Cultures around the world have built monuments to and celebrated the solstices for thousands of years.


Stonehenge, England

Thousands of people travel to Stonehenge for the summer and winter solstices. Access to the site is free. And if you can’t travel there, English Heritage, a nonprofit that cares for historic buildings, monuments, and sites, will livestream the solstice sunrise on their YouTube channel tomorrow, December 22.

Newgrange, Ireland

Newgrange is a Stone Age monument built by a prosperous farming community about 5,200 years ago, making it older than both Stonehenge and the Great Pyramids of Giza. This ancient temple was a place of astrological, spiritual, religious, and ceremonial importance. The passage and chamber are aligned so that the entire chamber is lit through what’s called a roof-box every morning for about 5 days around the winter solstice. Access to witness the event is determined by lottery in September, but others are welcome to gather outside.

Temple of the Sun at Machu Pichu, Peru

Machu Pichu is one of the New 7 Wonders of the World (based on an online popularity contest for historic sites from 2000 to 2007). The Temple of the Sun is one of the most sacred sites in one of the most visited cities in the world! The temple features two windows in the solar observatory that align with the solstices.

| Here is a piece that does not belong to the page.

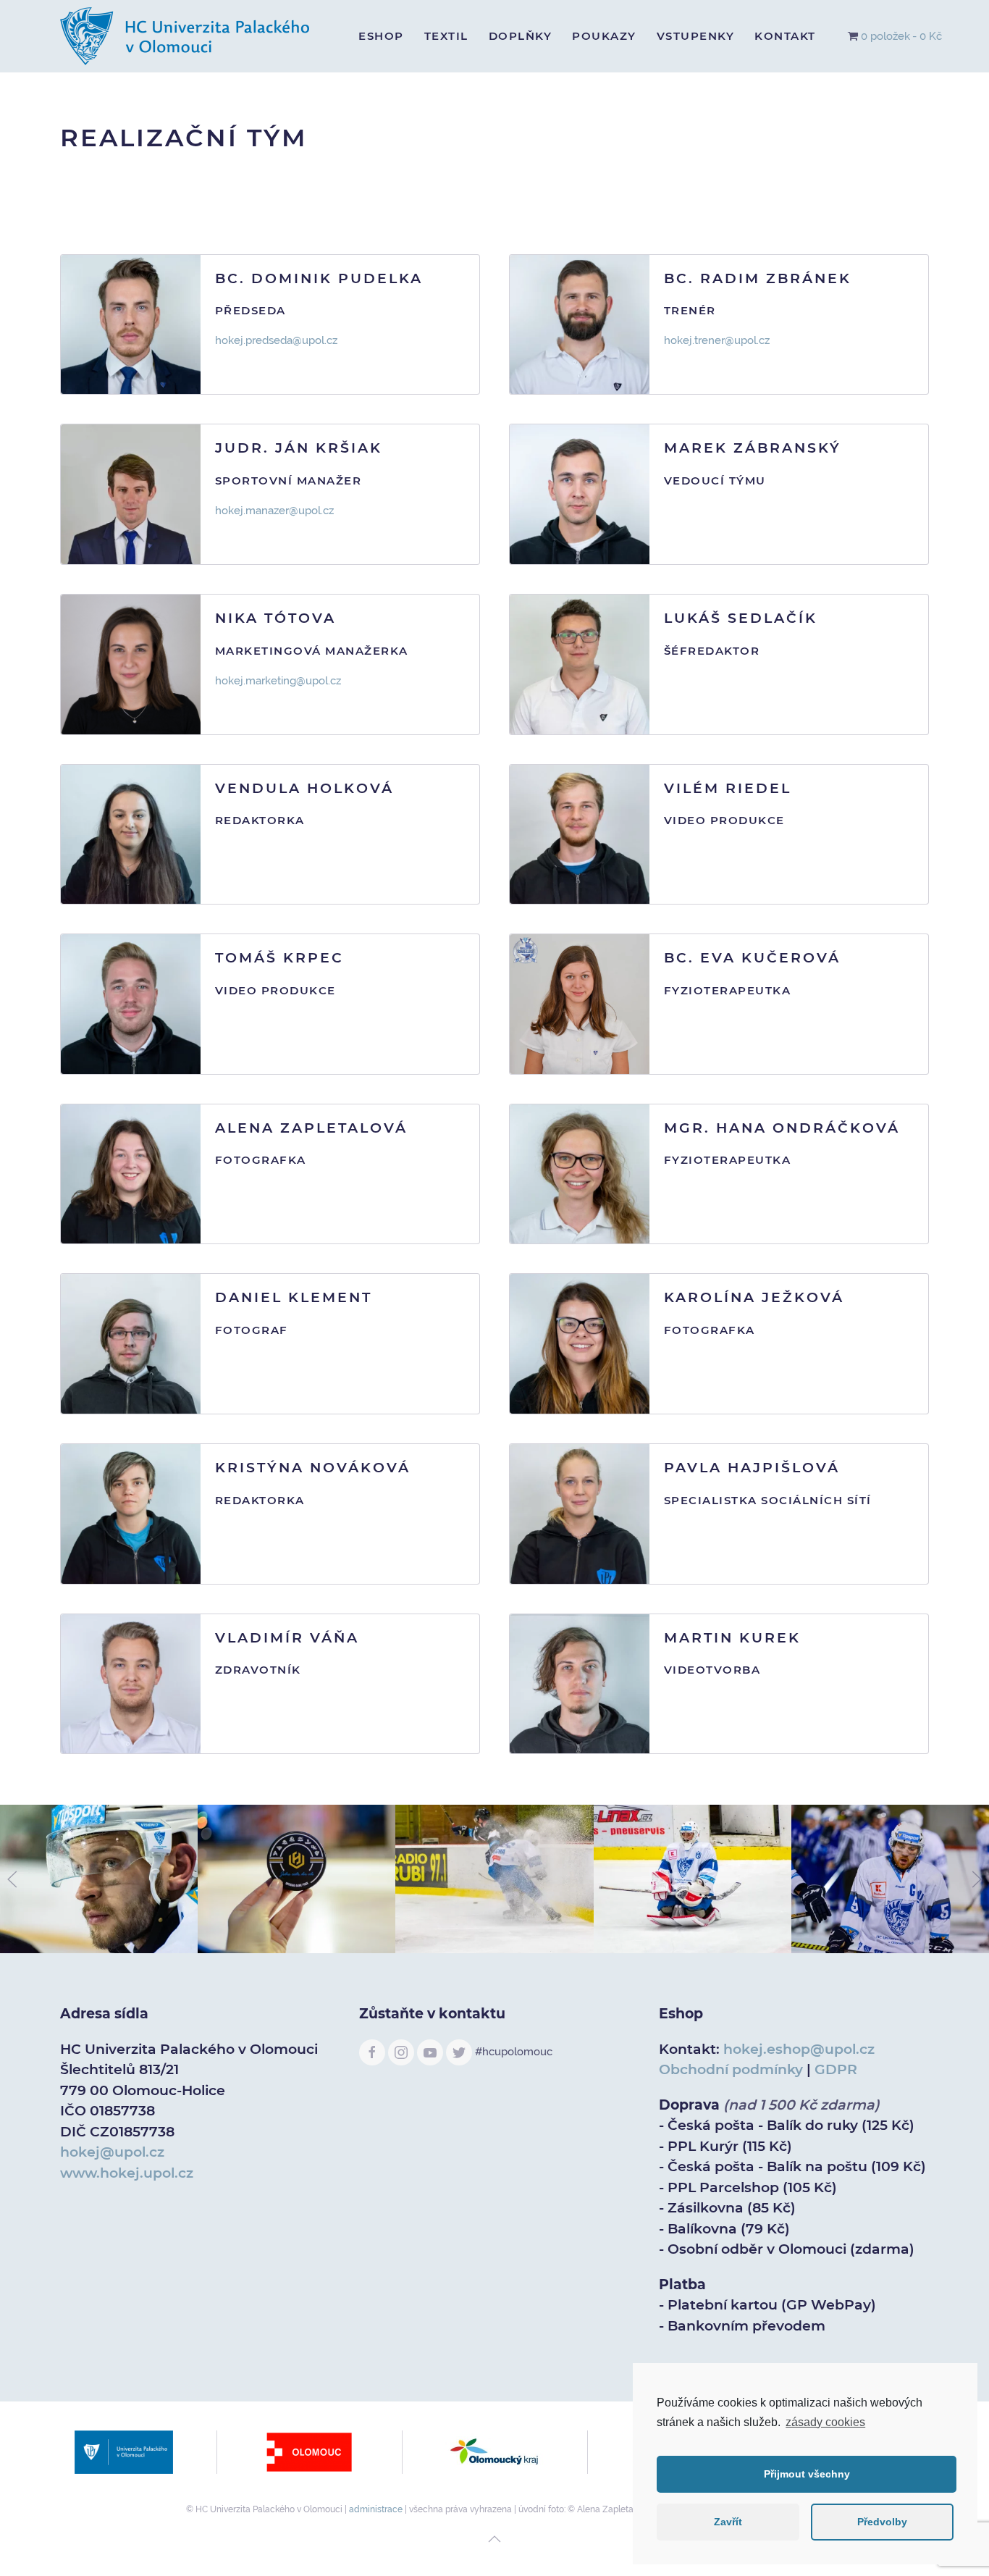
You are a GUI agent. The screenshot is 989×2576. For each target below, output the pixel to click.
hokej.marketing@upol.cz (278, 680)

And there were celestial markers here in what is now the US.


Indigenous peoples in Cahokia (near today’s St. Louis) built temple pyramids or mounds, similar to the structures built by the Aztecs in Mexico, over a thousand years ago. One that stands out is called “Woodhenge,” a circle of huge wooden posts that align with the sun’s movements.




The Chinese celebrate Dongzhi (which means winter’s arrival) on the shortest day of the year. This unofficial holiday began as an end-of-harvest festival to pay respects to the ancestors, the gods, and the earth, and to celebrate longer days and the coming of a new year. They also count the Nines of Winter (it’s a folk song), believing that spring will come after nine periods of nine days after the solstice.

Shab-e Yalda

Yalda Night, also called Shab-e Yalda, is one of the oldest holidays in Iran. It celebrates the winter solstice or the sun’s rebirth or triumph over darkness. Families gather to eat and play games. Fresh fruit, especially, is a sign that the sun will prevail over the darkness, and board games like chess and backgammon are popular. Like other celebrations around the world, Iranians share stories of their ancestors.

The original name of Yalda Night was Shab-e Chelleh and it meant The Night of Forty. Chelleh meant Forty and referred to the winter solstice dividing the milder half of the cold season with the latter 40 days of harsh winter.


The Hopi People of northern Arizona celebrate the winter solstice as a time when Kachinas, spirits that guard over the Hopi, dance to “Establish Life Anew for All the World.” The Soyal Ceremony is the longest of the ceremonial cycle and can last up to 16 days. Sacred rituals are performed underground. People dance and sing, pass down stories, and each pivotal lessons to the children. The Hopi believe everything that will happen over the next year is arranged at the Soyal.

So Much in Common

What I noticed as I looked at the various temples and read about the different cultures is that we are so similar. We have the same needs – to be together, to pass down our history, to acknowledge our ancestors and nature, to share good food and play games as we stay warm. If our history and traditions can tell such similar stories, why do we let the minor differences create such drama? We can choose differently. I’m taking this slow time to think about how I want to manifest more love and focus on what connects me with others. Will you do the same?